= Deanna Syme Tewari =

Indian track and field athlete (1939–2024)

Deanna Syme Tewari (1939 – 28 March 2024) was an Indian athlete from Bangalore in 1950s and early 1960s. She was the torch bearer for India in the 1982 Asian Games in New Delhi.

== Early life and education ==
Syme was born to Phyllis Syme and Cyril Syme in Bangalore. Both her parents were sprinters and she also took to sports as many of her family members were into sports. Her aunt Marjorie Suares took part in the 1951 Asian Games at Delhi and her uncle Arthur Suares was into boxing at the National level. She did her schooling at St. John's high school and St. Francis Xavier high school in Cleveland Town. Later, she did her college at Mount Carmel College. She taught history in Calcutta (now Kolkata) and returned to Bangalore and became a teacher at Sophia girls' high school. She then moved to Dubai in 1993 where she continued to teach English and was recognized for her dedication.

== Career ==
She started taking part in long jump during her school days and played the inter-university tournament in 1956 when she was in Mount Carmel College.

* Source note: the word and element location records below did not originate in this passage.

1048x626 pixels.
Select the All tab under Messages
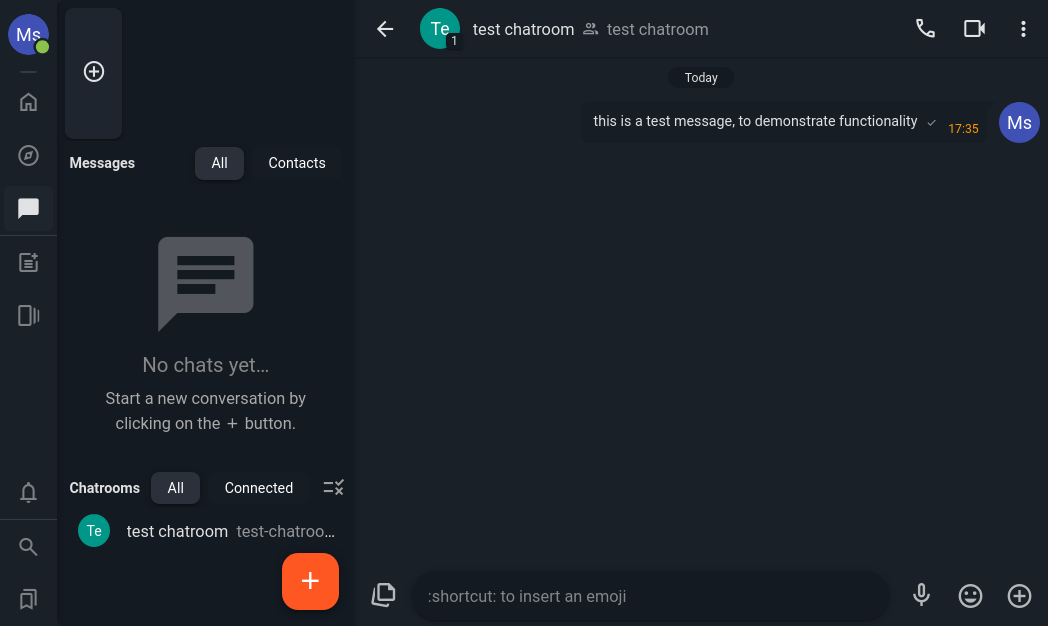point(219,162)
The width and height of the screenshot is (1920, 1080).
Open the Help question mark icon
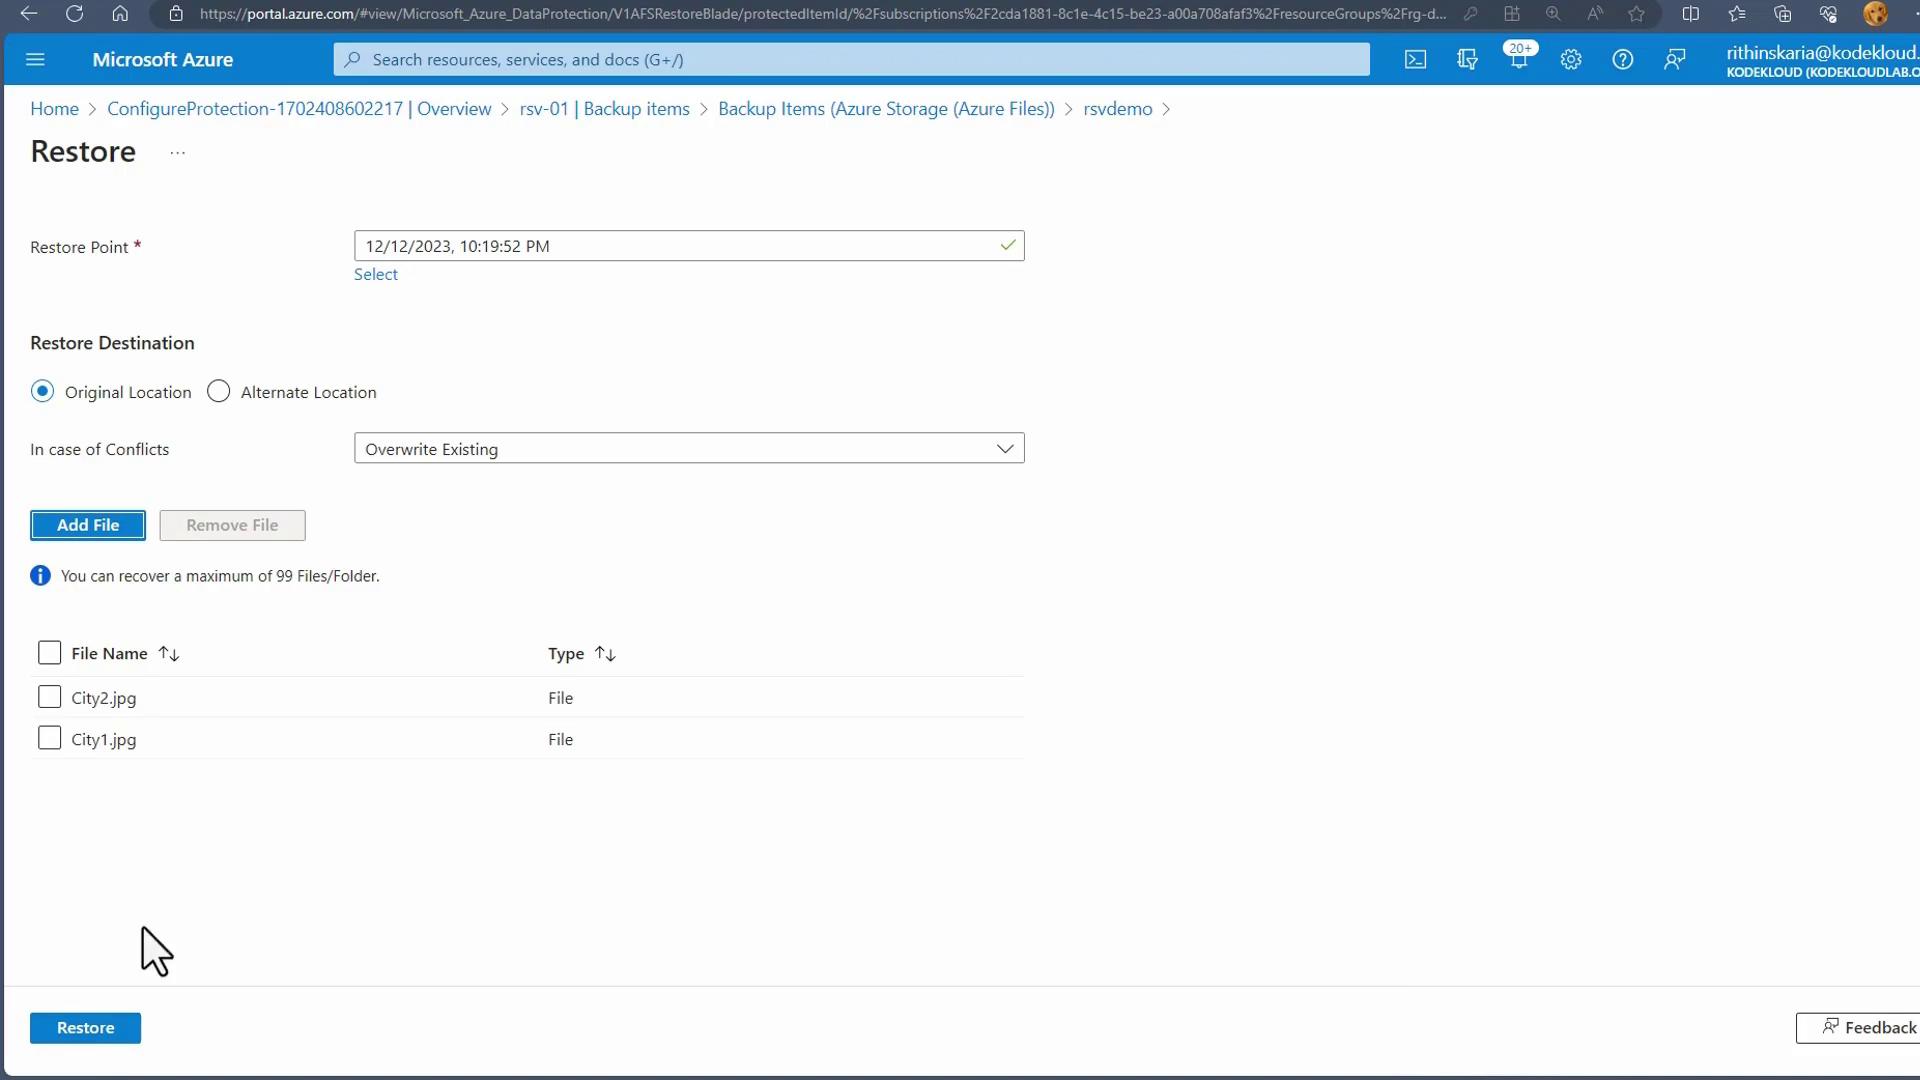[x=1622, y=60]
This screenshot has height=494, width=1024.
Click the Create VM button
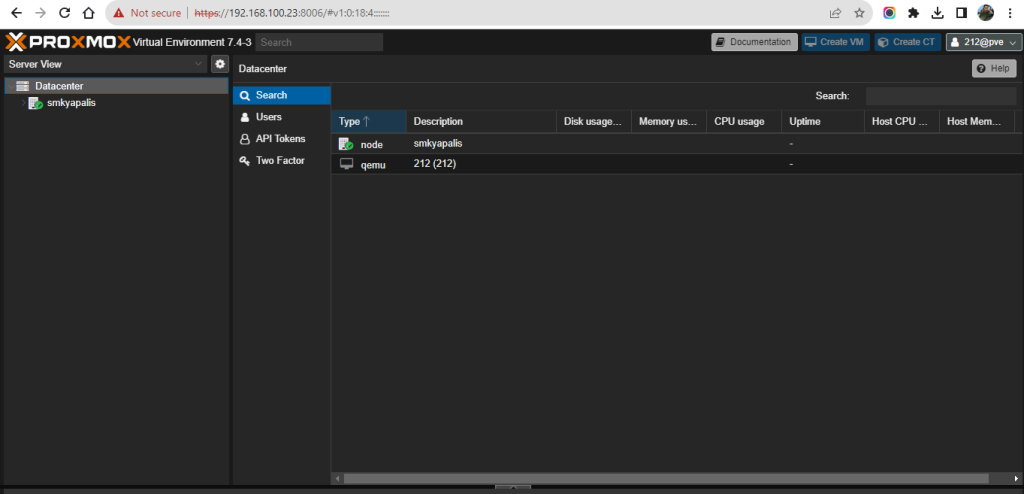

She represented the Mysore state and won the long jump gold at the National Athletics Championship at Bangalore in 1957 beating her aunt Marjorie's record. Her aunt also captained the Mysore state in hockey and basketball. She went on to create a National record the next year at the 1958 National Games at Cuttack which stood for a long time till Reeth Abraham broke it. In 1962, she represented India at the Asian Games in Jakarta and reached the semifinals in 800m. She was the torch bearer at 1982 games at home. In 1964, she was selected for a tour of West Germany, Netherlands and Switzerland along with Milkha Singh and Gurbachan Singh Randhawa.

Her funeral was held at Ascension Church, Bengaluru.